Lloyd’s syndicates are not getting the most from risk models
Some Lloyd’s underwriters do not use catastrophe models to their full potential. As a result, syndicates must invest in ensuring staff have a better understanding of models and their inherent strengths and weaknesses.
That was the stark assessment made by Tom Bolt, director of performance management at Lloyd’s speaking at a CATEX reception in London last week. “I often think that the people who use the models don’t properly understand them,” he said.
Bolt said that he had little time for syndicates that wanted to change models just because they were unhappy with the results. Bolt said that he would not allow a syndicate to change which catastrophe model it used without first conducting substantial research into why that particular model was unsuitable.
“I would have a lot more time for them if they had interrogated the model and had their own data to challenge it,” he said.
While he is a fan of using tools like catastrophe models, Bolt believes models need to be challenged by the underwriters who use them.

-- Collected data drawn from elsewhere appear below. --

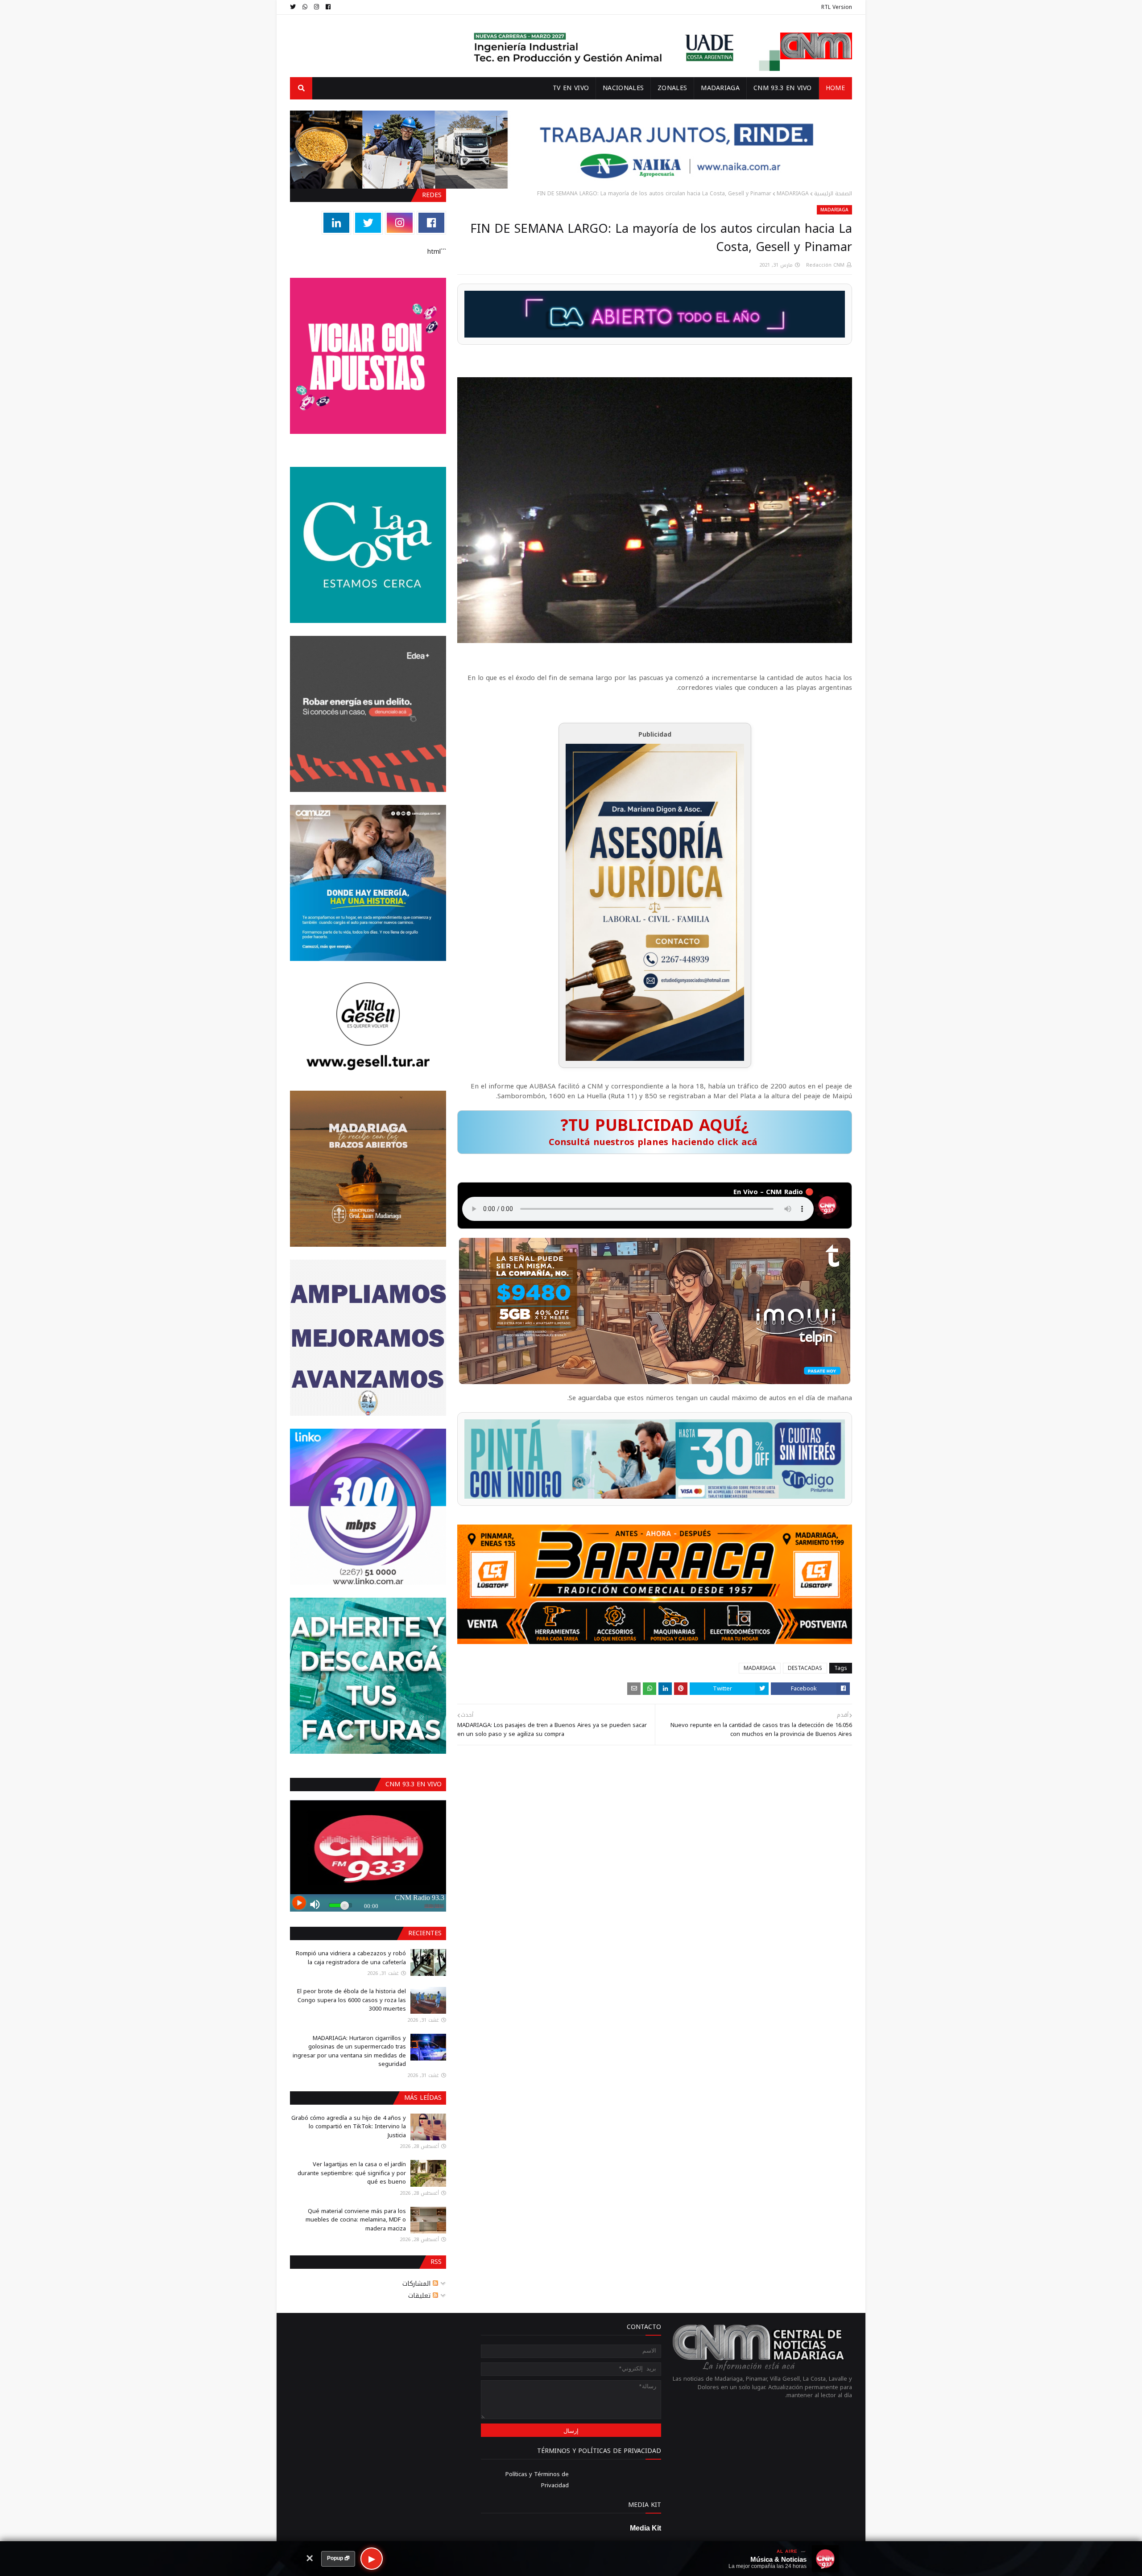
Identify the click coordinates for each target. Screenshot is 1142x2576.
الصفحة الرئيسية (833, 193)
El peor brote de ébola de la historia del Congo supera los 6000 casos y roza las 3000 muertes (351, 2000)
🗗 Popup (338, 2558)
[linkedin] (336, 223)
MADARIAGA (793, 193)
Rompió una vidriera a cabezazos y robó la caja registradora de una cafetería (351, 1958)
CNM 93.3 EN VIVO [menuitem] (782, 88)
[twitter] (294, 7)
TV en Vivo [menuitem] (571, 88)
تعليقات (420, 2296)
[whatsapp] (305, 7)
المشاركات (417, 2284)
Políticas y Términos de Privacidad (537, 2480)
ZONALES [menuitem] (672, 88)
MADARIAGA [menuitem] (720, 88)
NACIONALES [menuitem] (623, 88)
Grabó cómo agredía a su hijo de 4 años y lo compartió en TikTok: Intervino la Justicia (348, 2126)
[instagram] (316, 7)
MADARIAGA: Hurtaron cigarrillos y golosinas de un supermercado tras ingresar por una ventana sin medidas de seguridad (349, 2051)
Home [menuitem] (835, 88)
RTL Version (836, 7)
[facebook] (328, 7)
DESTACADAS (805, 1668)
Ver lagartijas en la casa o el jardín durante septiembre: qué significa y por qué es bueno (352, 2173)
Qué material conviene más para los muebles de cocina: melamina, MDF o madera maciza (356, 2219)
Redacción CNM (825, 265)
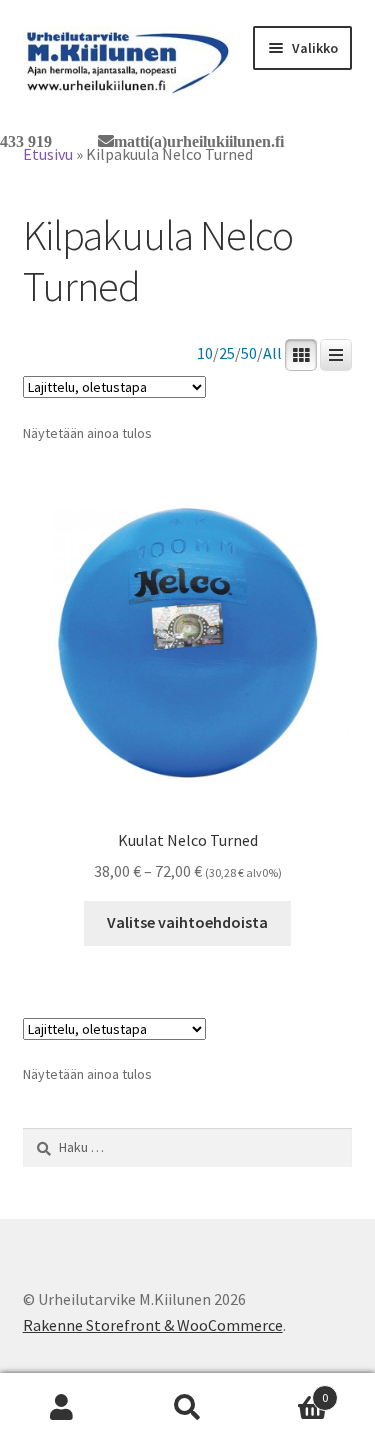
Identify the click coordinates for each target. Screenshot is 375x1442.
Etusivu (48, 154)
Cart (289, 1390)
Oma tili (62, 1408)
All (272, 353)
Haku (187, 1408)
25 (227, 353)
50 (249, 353)
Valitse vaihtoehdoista (187, 922)
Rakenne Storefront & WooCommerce (153, 1325)
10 (205, 353)
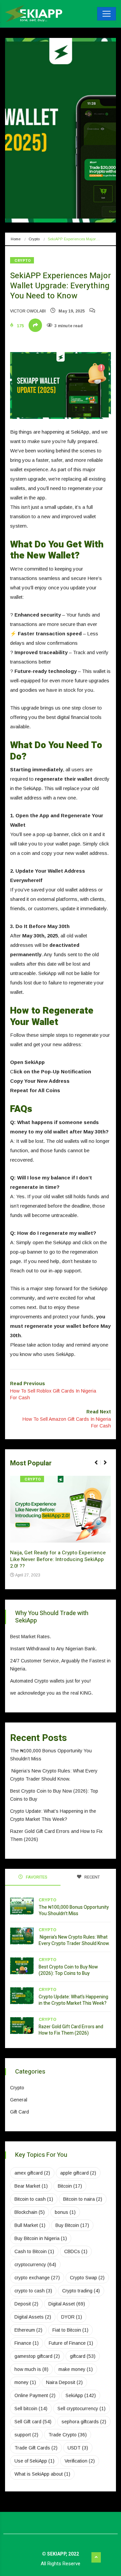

And to do that, underwriters must better understand the data available to them.
“You need to challenge your model, but how can you do that if you don’t have underlying data to challenge that model with?” he told the audience at the event.
There were some positives. According to Bolt, many Lloyd’s underwriters are exceptionally good at using their experience and expertise to question whether a model is too liberal or conservative.
“That’s the difference between working with Lloyd’s in comparison with just a standard capital allocation model that you get with a lot of other people,” he said. “Understanding the weaknesses and strengths of the model is very important.”
Bolt added that he believes that many models do not properly incorporate parameter risk. He also questioned whether the industry had really got to grips with the information that models provide.